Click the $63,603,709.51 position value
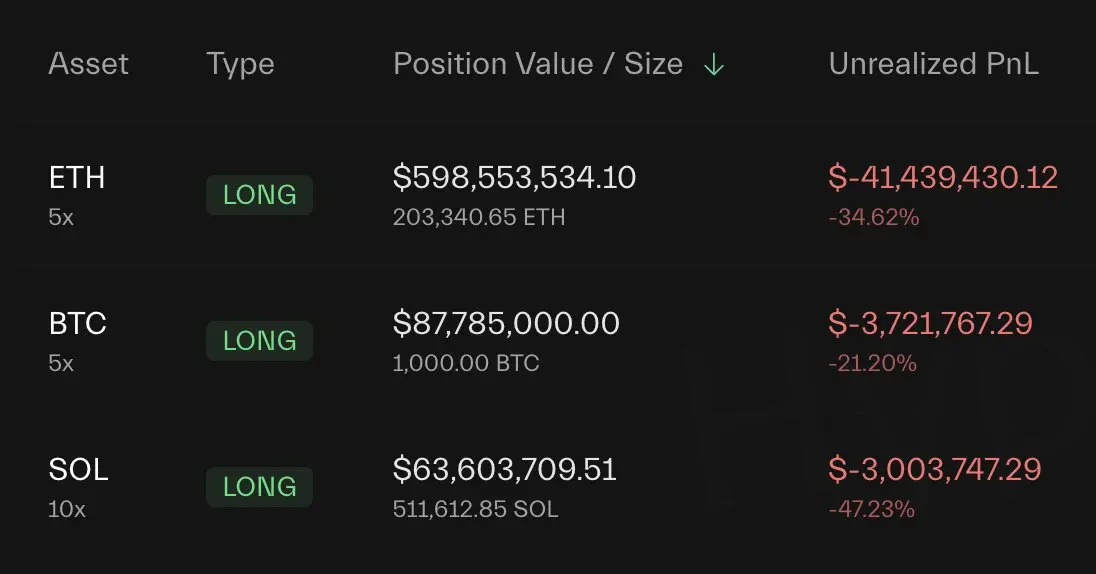504,470
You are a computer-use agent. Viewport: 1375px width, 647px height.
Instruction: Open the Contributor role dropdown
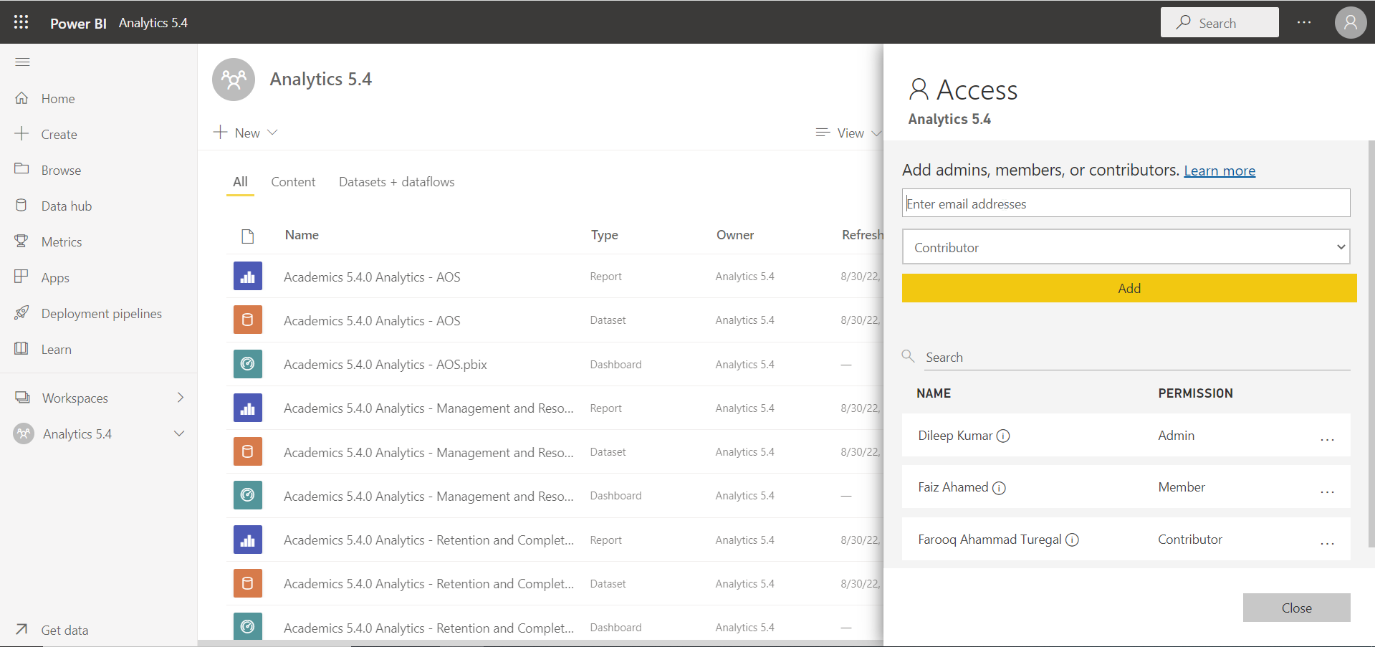click(x=1125, y=247)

____

| Problem requirements |
In the data above, change "dropdown" to "menu" and repeat every line with nothing else altered. Omit the pictures from your answer.

| Correct result |
Click the $63,603,709.51 position value
504,470
You are a computer-use agent. Viewport: 1375px width, 647px height.
Instruction: Open the Contributor role menu
click(x=1125, y=247)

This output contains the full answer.